### Records supplied

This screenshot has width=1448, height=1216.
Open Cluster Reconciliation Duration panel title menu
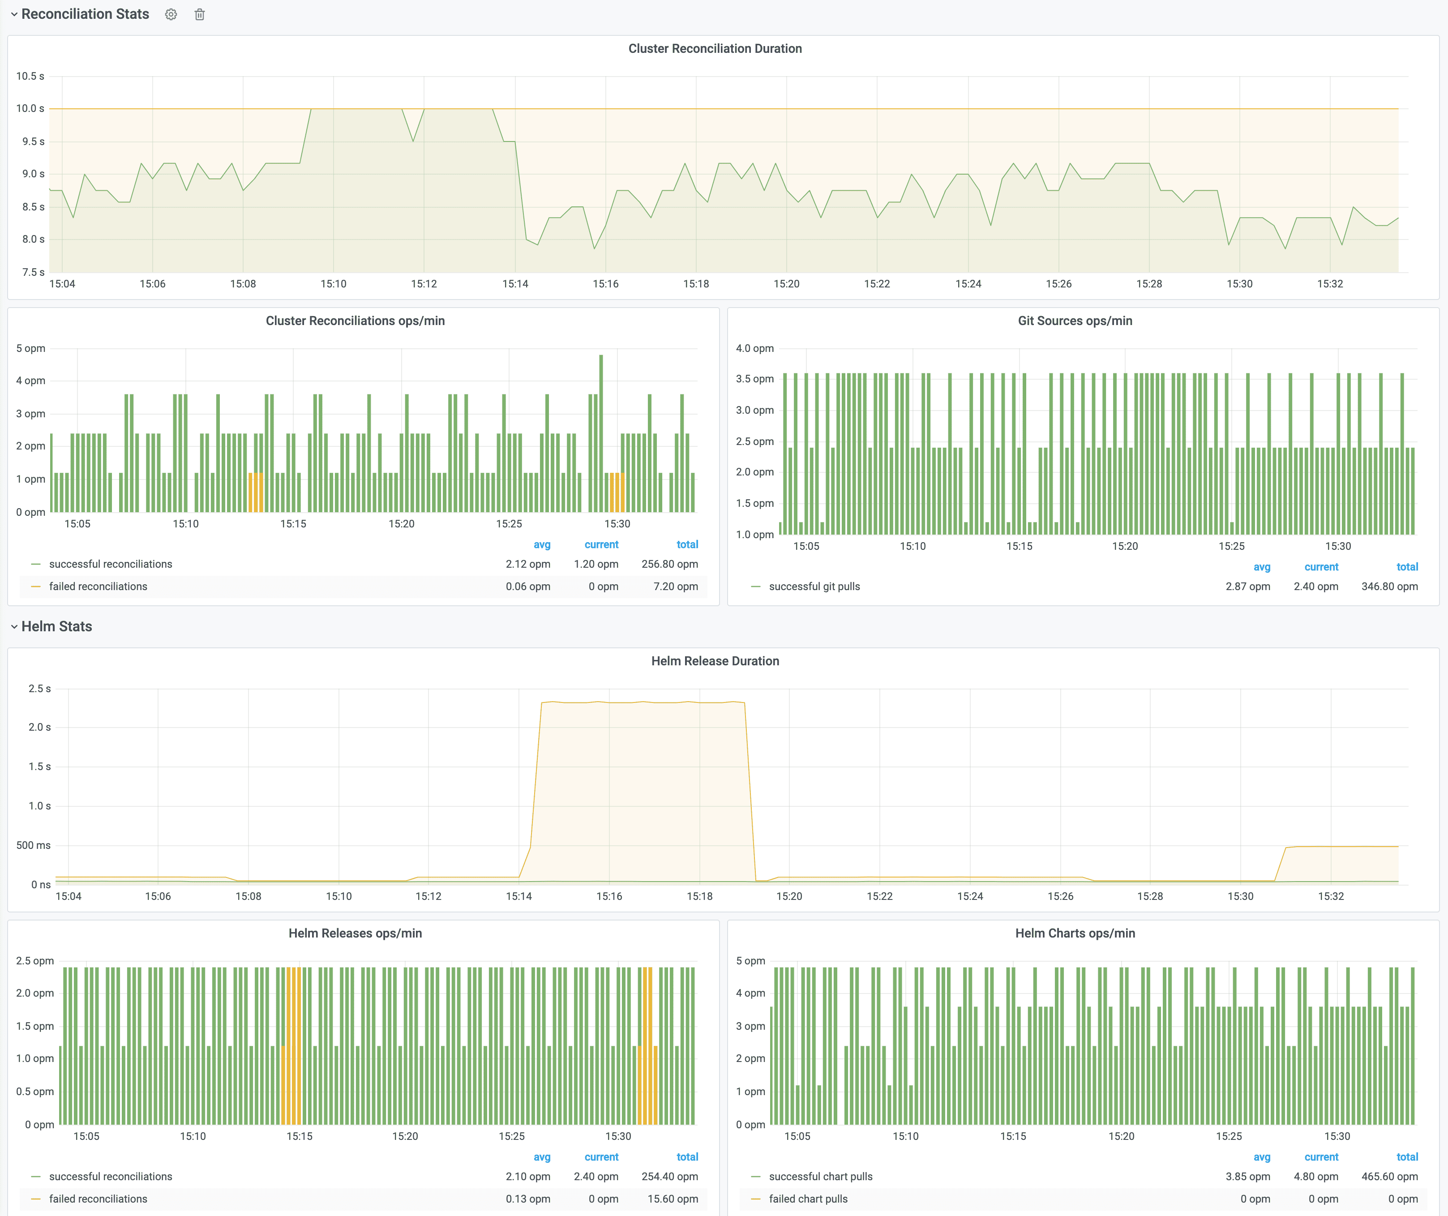(714, 48)
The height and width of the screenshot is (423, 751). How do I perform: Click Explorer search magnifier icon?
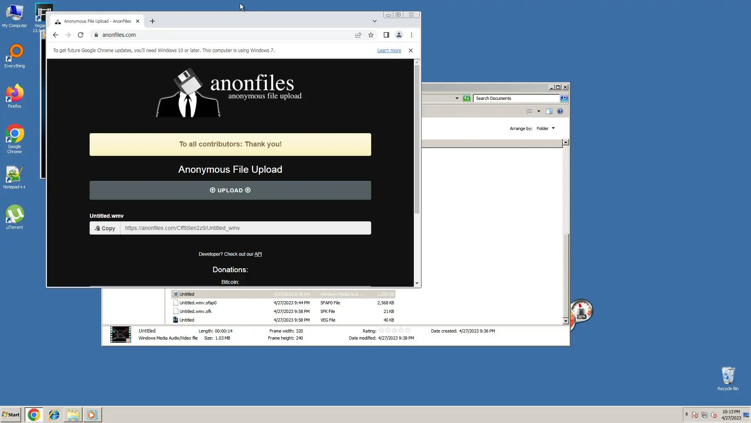click(x=564, y=98)
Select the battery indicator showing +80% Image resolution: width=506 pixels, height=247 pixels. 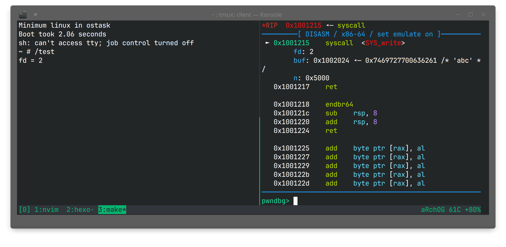473,210
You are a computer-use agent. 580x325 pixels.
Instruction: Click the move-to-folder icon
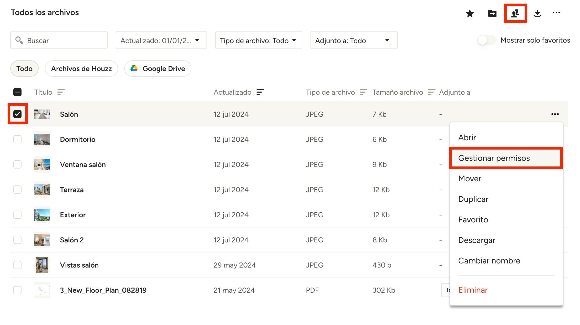(x=492, y=13)
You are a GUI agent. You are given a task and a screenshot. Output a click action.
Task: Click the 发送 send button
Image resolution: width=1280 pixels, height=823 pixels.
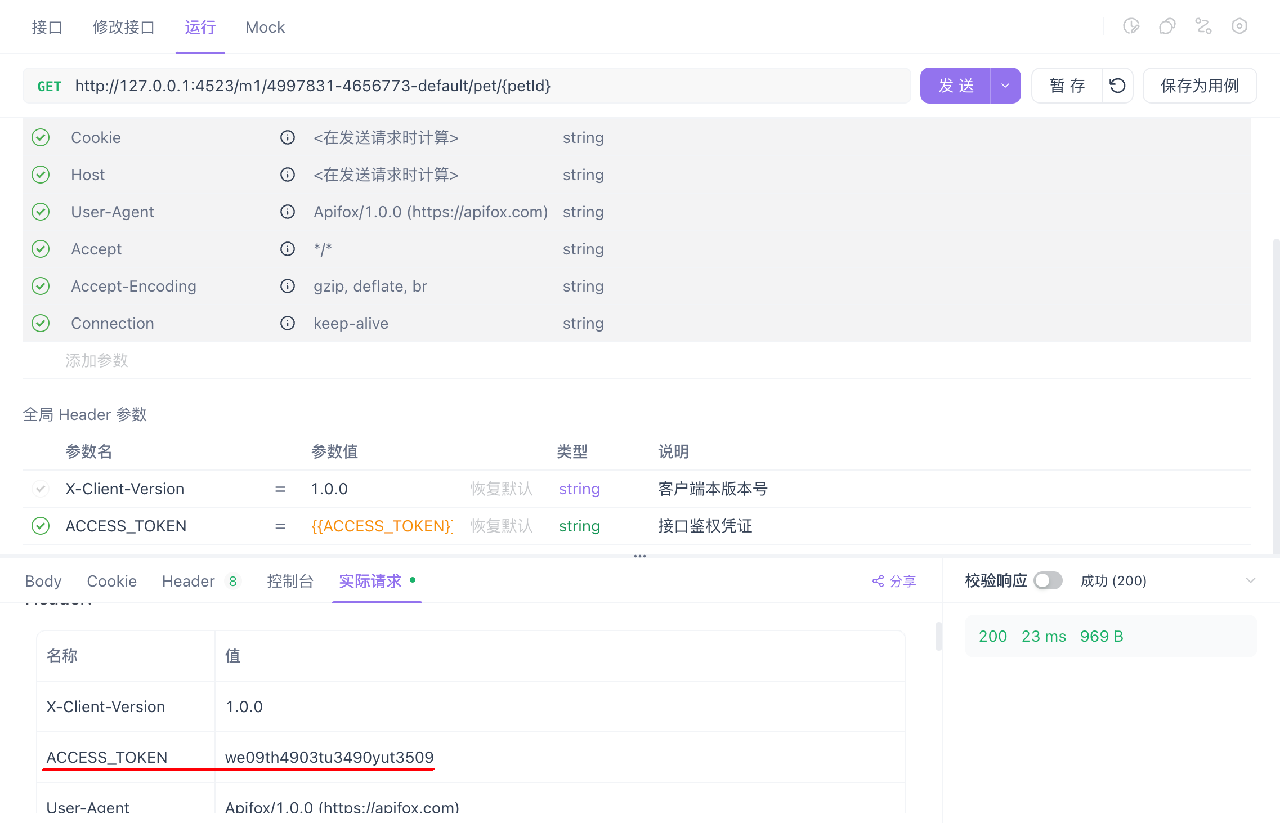955,86
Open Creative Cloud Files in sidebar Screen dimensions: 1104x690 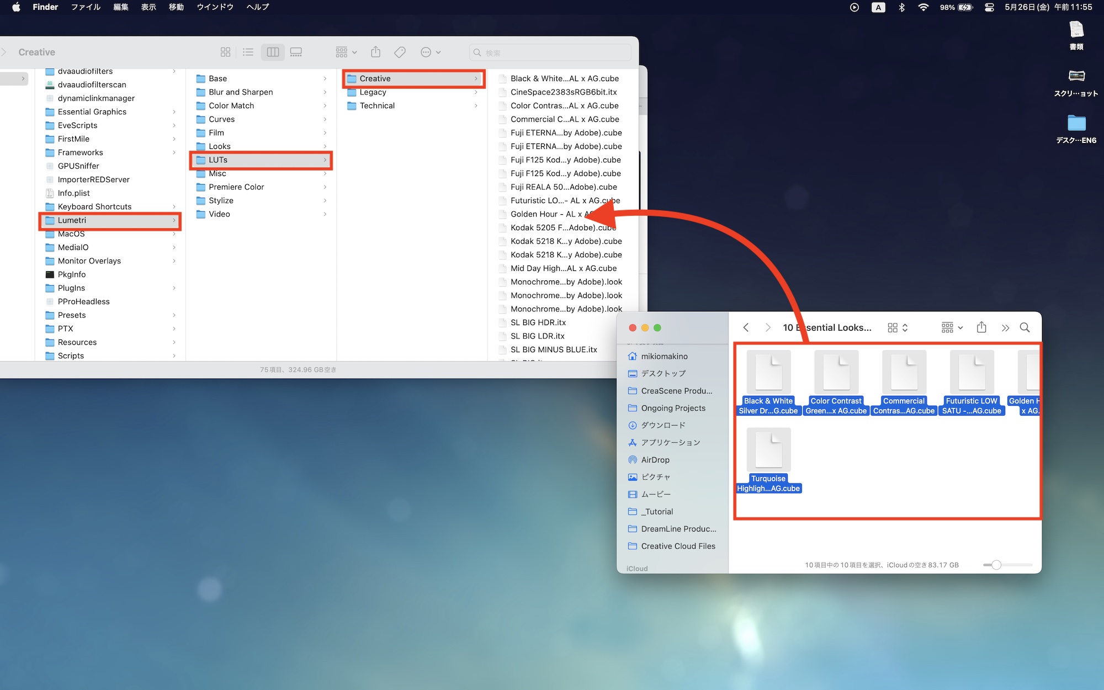(x=678, y=546)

### About this task
Across all the records above, count the lines that contain "agent" and reply with only the number.

### Exercise solution
2